"In 2008, we published the first listing on a bare-bones website called RunMyErrand.com: a single task, posted by someone who needed help, to be completed by an individual who had opted into making their time and abilities available. At the time, it was an untested idea, launched in the midst of the worst financial downturn in a generation, and there was no established language for what we were building."
"Platforms like TaskRabbit helped make flexible, on-demand work visible, available, and scalable, while also enabling new ways for individuals to participate in the economy outside of traditional full-time employment. Over time, these models contributed to the rise of portfolio careers and multiple income streams, blurring the boundary between salaried work and independent labor in ways that have since become normalized."
In 2008 a single-task marketplace launched on RunMyErrand.com, connecting people who needed help with individuals offering time and skills.
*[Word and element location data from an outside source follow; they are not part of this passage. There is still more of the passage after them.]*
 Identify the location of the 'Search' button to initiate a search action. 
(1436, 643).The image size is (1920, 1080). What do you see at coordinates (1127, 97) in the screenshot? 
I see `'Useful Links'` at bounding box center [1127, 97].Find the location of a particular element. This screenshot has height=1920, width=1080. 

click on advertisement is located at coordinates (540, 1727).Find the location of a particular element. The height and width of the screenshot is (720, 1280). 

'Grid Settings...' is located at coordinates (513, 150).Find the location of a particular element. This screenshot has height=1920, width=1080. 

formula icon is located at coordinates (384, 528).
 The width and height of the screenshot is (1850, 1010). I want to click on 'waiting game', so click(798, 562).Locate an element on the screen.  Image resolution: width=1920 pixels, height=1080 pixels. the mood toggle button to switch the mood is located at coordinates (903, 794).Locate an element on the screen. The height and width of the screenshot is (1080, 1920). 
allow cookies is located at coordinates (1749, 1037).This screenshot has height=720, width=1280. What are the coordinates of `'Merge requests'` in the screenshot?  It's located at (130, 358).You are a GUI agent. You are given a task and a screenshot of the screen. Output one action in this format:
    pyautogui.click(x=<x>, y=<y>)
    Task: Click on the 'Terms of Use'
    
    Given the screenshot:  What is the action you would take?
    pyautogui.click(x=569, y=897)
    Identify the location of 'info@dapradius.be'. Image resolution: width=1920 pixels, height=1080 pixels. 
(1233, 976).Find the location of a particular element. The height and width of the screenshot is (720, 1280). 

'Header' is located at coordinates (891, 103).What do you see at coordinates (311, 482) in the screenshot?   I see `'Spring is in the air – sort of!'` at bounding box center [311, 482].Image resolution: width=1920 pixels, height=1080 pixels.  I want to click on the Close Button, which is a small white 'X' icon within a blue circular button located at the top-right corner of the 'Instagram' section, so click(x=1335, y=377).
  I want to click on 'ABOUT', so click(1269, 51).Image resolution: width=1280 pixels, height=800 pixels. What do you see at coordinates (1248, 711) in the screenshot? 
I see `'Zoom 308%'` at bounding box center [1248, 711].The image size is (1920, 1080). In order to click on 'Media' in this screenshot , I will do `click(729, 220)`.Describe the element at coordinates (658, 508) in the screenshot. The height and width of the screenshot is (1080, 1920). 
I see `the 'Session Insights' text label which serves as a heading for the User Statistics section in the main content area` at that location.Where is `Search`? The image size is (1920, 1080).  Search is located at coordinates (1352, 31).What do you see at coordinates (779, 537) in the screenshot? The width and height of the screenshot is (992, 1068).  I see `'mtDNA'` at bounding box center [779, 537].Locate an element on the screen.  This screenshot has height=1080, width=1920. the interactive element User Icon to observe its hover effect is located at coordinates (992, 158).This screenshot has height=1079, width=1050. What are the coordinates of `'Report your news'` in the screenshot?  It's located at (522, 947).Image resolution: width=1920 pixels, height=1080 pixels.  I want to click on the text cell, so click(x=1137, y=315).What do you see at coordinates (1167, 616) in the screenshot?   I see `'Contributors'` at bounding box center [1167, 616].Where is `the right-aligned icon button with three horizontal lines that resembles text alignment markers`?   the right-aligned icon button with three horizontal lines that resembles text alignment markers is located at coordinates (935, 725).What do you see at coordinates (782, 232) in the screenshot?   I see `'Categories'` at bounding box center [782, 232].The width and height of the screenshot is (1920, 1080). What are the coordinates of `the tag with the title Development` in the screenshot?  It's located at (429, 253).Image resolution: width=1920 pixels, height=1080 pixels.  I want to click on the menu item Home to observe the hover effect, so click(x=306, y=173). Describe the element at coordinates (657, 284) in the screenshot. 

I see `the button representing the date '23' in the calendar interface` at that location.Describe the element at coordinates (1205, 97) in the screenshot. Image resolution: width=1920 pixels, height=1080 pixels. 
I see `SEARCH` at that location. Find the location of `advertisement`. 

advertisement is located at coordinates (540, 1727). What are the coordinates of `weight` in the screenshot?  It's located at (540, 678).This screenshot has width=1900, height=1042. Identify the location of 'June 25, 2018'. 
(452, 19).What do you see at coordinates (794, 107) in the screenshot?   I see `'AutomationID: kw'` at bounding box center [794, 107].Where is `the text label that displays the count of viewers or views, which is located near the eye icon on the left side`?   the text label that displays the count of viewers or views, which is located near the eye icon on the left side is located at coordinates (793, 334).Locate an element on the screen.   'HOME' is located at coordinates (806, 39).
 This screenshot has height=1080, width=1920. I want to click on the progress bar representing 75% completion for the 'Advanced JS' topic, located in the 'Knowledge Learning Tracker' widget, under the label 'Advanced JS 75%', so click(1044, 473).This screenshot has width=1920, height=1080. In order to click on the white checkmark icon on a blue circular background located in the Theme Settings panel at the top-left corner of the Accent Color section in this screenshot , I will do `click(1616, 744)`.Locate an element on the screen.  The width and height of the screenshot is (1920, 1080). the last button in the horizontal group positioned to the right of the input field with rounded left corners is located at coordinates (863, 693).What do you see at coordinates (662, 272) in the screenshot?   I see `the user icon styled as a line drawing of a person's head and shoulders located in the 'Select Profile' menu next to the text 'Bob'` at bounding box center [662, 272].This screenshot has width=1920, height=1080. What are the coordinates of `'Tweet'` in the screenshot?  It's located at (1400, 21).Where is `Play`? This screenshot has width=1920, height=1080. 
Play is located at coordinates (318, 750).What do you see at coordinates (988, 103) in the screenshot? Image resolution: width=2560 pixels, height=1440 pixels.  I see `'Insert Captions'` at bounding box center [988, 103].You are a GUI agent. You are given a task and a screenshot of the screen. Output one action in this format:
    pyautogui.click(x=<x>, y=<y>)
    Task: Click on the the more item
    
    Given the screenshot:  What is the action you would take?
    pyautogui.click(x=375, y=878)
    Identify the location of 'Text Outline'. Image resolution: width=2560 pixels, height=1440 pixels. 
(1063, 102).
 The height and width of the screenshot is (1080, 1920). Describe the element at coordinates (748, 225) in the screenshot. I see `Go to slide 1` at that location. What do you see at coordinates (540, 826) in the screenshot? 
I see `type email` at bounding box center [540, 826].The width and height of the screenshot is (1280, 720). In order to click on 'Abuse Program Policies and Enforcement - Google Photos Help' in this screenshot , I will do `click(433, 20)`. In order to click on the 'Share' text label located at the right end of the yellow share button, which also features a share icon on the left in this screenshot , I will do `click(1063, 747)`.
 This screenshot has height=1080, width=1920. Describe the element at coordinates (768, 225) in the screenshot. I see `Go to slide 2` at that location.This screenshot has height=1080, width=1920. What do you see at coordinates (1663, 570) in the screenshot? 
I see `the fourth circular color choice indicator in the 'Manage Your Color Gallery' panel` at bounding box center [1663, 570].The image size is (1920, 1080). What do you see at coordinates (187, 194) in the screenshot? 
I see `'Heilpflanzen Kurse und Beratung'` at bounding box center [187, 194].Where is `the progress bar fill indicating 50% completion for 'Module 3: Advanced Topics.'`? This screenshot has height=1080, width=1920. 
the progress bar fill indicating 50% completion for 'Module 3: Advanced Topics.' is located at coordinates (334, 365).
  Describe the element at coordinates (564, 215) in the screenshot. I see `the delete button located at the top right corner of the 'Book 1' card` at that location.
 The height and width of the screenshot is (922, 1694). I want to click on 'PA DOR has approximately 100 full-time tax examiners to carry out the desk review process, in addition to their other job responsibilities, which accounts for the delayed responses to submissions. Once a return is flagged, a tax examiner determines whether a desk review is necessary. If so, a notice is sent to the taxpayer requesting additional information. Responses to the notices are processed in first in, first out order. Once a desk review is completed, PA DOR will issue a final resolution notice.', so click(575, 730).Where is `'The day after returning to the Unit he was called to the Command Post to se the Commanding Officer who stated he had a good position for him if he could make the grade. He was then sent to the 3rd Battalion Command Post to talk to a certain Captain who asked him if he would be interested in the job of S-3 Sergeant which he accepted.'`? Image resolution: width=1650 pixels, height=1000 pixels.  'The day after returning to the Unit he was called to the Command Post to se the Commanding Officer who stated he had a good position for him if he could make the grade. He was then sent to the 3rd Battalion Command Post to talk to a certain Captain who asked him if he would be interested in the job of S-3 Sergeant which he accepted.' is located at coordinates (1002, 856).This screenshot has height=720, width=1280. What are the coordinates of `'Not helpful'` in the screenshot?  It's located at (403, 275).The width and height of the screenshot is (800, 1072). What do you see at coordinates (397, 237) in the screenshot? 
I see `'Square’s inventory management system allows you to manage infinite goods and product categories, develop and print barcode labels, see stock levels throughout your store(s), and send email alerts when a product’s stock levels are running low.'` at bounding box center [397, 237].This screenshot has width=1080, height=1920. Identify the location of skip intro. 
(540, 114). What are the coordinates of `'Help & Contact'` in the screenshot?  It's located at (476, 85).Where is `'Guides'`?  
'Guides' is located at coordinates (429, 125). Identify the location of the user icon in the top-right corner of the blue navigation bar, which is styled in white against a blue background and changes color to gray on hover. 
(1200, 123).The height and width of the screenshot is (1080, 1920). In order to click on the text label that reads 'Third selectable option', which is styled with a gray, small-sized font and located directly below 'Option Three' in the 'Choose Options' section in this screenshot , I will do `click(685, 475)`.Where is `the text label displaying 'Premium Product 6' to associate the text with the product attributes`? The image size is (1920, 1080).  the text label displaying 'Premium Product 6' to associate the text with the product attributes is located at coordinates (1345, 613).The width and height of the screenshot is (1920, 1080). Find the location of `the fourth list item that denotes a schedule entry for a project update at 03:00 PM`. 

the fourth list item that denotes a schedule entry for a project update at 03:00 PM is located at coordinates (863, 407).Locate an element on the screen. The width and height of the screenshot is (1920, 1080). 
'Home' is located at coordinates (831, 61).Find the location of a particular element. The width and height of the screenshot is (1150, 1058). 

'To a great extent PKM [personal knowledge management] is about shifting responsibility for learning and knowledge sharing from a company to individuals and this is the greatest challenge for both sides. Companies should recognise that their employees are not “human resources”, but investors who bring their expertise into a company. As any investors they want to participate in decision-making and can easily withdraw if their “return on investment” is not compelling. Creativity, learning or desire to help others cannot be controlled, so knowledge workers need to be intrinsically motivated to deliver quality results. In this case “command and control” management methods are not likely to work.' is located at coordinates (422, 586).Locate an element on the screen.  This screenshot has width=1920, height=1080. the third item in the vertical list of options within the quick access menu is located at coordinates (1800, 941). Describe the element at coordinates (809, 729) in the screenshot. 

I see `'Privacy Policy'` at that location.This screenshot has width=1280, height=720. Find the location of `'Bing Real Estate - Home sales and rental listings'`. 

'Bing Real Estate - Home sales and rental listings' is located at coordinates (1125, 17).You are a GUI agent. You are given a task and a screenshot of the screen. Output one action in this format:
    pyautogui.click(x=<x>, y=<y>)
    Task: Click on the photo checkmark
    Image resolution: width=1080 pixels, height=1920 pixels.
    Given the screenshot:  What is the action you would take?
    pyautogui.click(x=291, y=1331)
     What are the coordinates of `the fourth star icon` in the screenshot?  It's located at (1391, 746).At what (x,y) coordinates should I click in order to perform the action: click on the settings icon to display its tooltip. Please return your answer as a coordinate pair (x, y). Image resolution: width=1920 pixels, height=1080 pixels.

The concept predated Uber, Instacart, and Postmates and emerged amid the worst financial downturn in a generation. Smartphones, location data, and mobile computing were still nascent, allowing new forms of exchange as engineers explored combined mobile and social capabilities. Platform marketplaces made flexible, on-demand work visible, accessible, and scalable, enabling participation outside traditional full-time employment. These platforms contributed to portfolio careers and multiple income streams, blurring boundaries between salaried work and independent labor. The labor market is now entering a new, different inflection point.